The Romanian Carpathians are home to part of the largest autochthonous lynx populations remaining in Europe. The total population in the Carpathians is estimated at about 2100-2400 animals, with the Romanian Carpathians alone accounting for about 1500-1800 animals. So far, however, there are hardly any systematic studies on the lynx population in Romania. Under the leadership of our project partners ACDB and Romsilva, we are carrying out systematic monitoring in four representative study areas in the Eastern to estimate the lynx population density. In the course of this work, up to 10 lynxes will be captured and translocated to the Thuringian Forest.

Our work focuses on four representative study areas in the Eastern Carpathian Arc, which collectively cover an area of almost 2800 km². All four areas are characterized by extensive forests that are home to a diverse community of species. In addition to the lynx, the two other large predators native to Central and Eastern Europe, the wolf and the bear, are also found there.

How are the lynx counted?

For the monitoring of the lynx population in the Carpathians, mainly photo traps are used. Lynx can be individually distinguished from each other by their fur patterns. It is, therefore, possible to assign the photo trap images to individual lynxes and to count them.

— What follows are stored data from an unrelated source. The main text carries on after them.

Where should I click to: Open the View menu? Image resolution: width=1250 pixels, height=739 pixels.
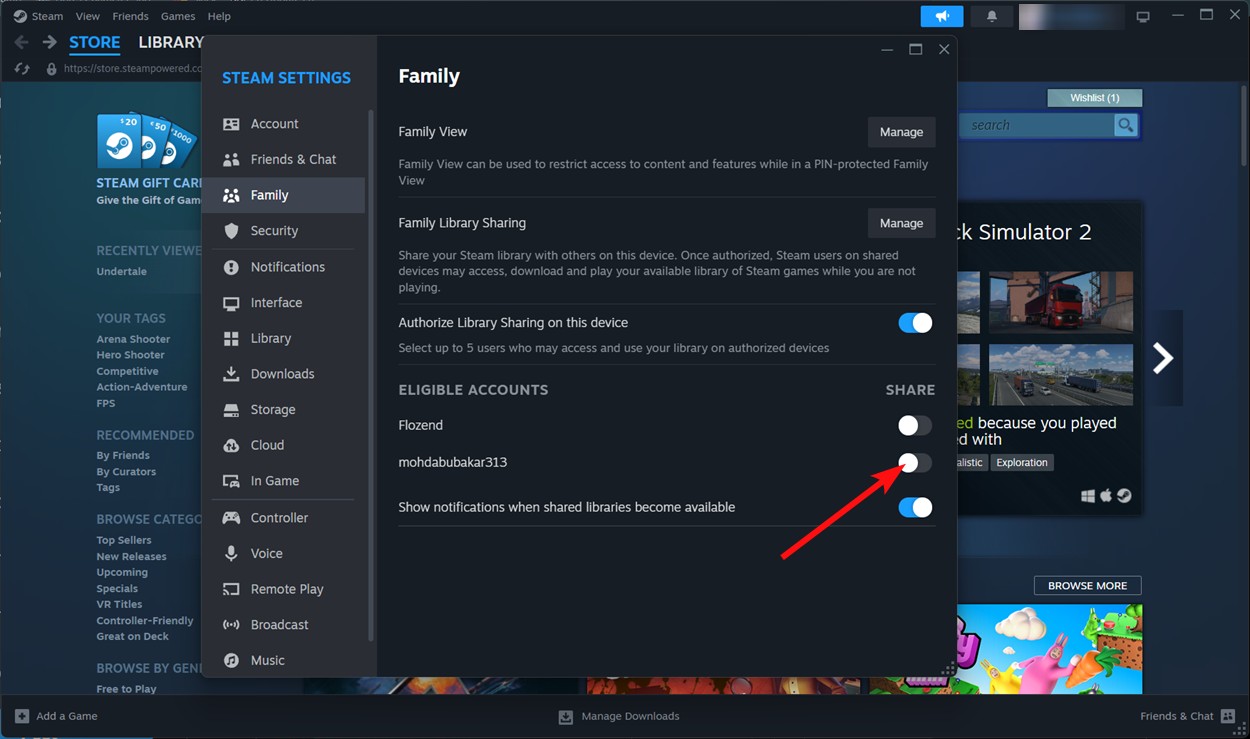click(x=88, y=16)
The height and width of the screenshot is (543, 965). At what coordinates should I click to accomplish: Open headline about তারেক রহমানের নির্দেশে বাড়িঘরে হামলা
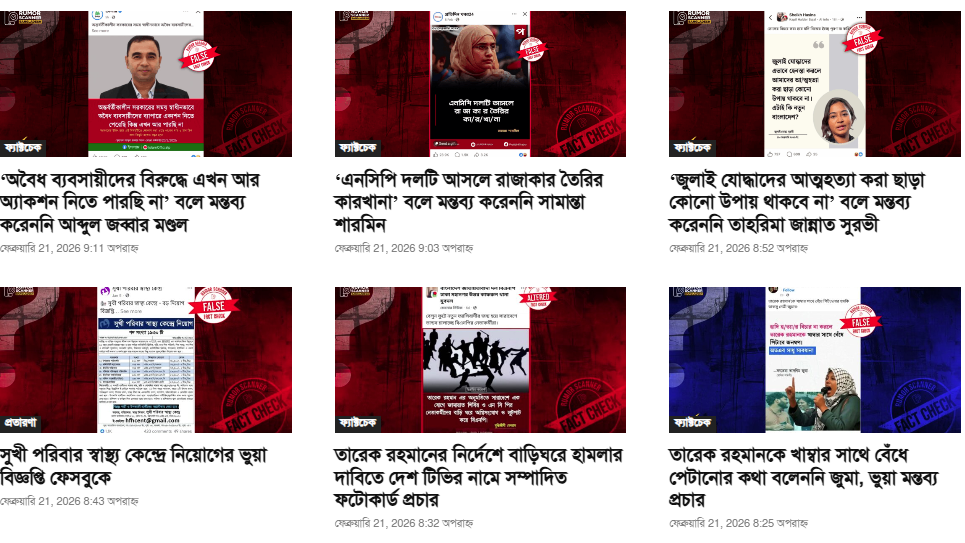click(x=479, y=478)
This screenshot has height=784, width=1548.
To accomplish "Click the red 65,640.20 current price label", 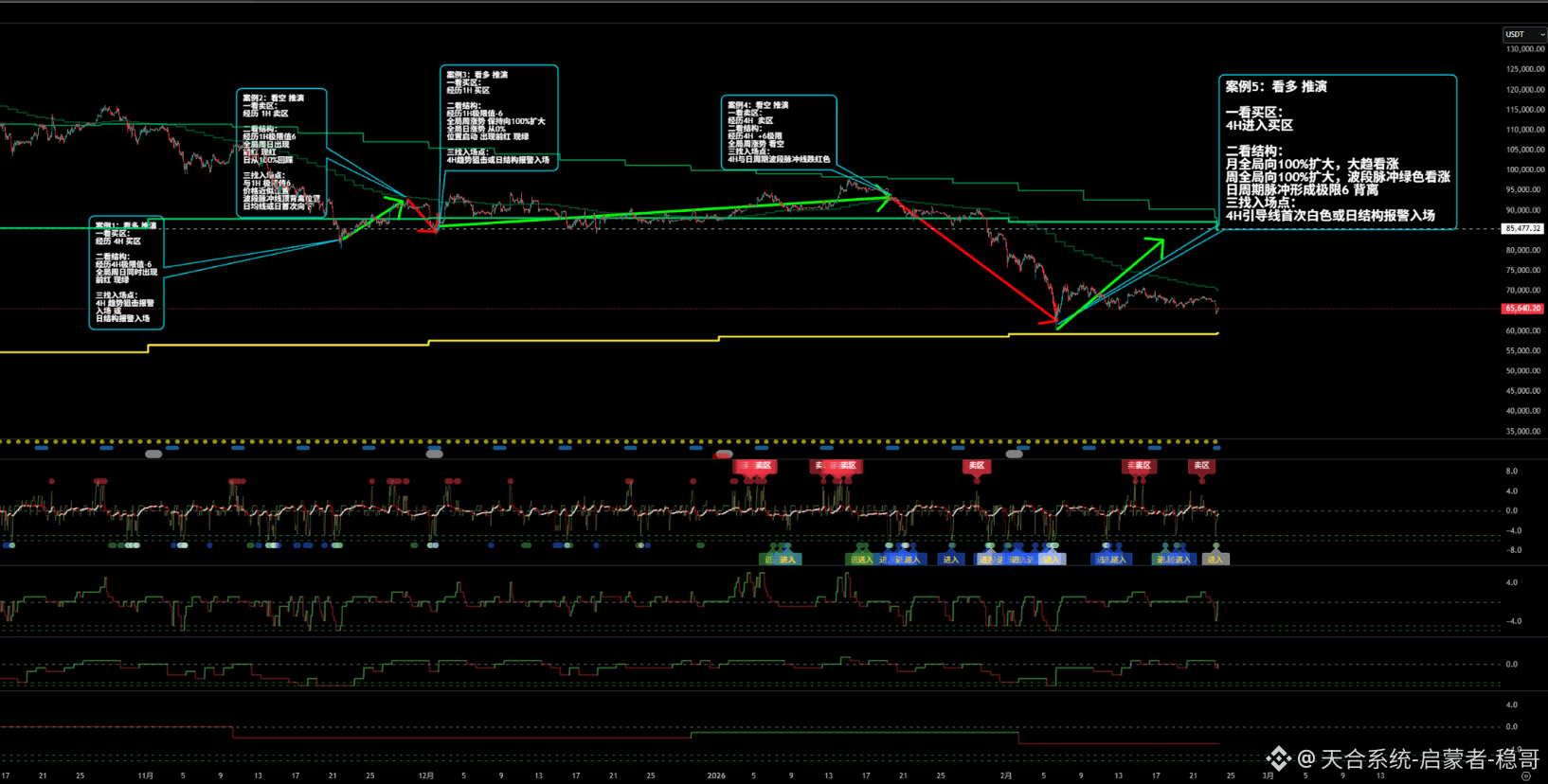I will tap(1522, 309).
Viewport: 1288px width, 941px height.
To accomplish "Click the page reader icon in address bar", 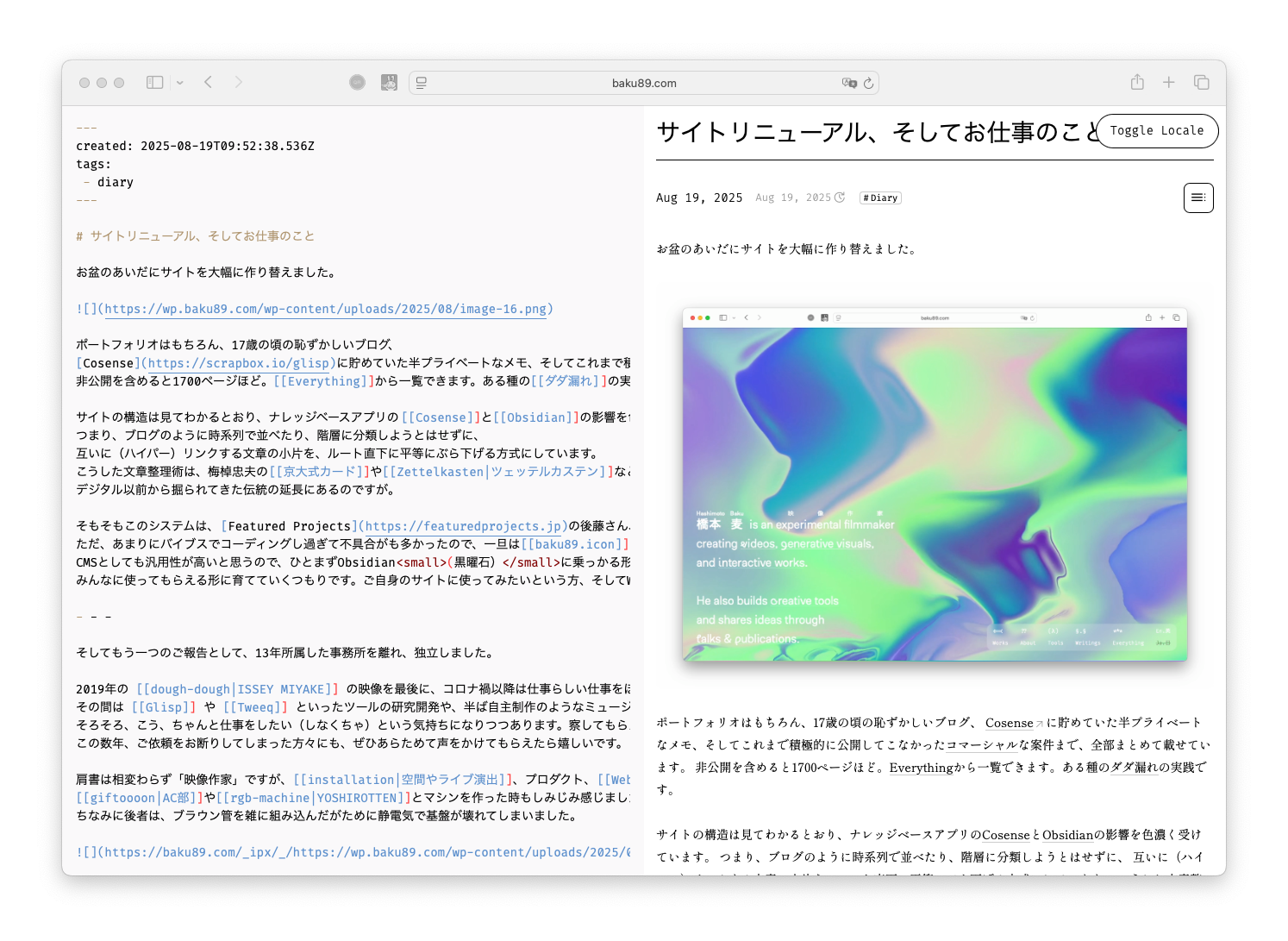I will coord(422,83).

Of course, not all lynx in the Romanian Carpathians can be counted. Even within the study areas, probably not every lynx will be captured by our cameras. However, with the help of modern statistical methods, it is possible to estimate the lynx population density in the study areas from the number of photographed lynx and the frequency and distribution of the photographs.

How are the lynx caught?

In addition to the use of enclosed lynx, wild-caught lynx from the autochthonous Carpathian population are to be relocated to the Thuringian Forest. The vast majority of lynx reintroduced to Central Europe so far were wild-caught animals from the Western Carpathians (Slovakia). However, according to current knowledge, the population density in the Western Carpathians is comparatively low. The project partners BUND, WWF and Wildtierland Hainich gGmbH have, therefore, ruled out the possibility of taking animals from this region.

How do the lynx come to Thuringia?

After capture, the lynxes spend about four weeks in a quarantine station in Eastern Romania, where they are examined for possible infectious diseases. Once the lynx is fit for transport, it is transferred to Thuringia in a suitable transport box by our experienced project team. Once it arrives in Thuringia, it first moves into our soft-release enclosure in the Thuringian Forest to gradually familiarise itself with its new surroundings. After another four weeks, the enclosure door is opened, and the lynx can explore its new habitat.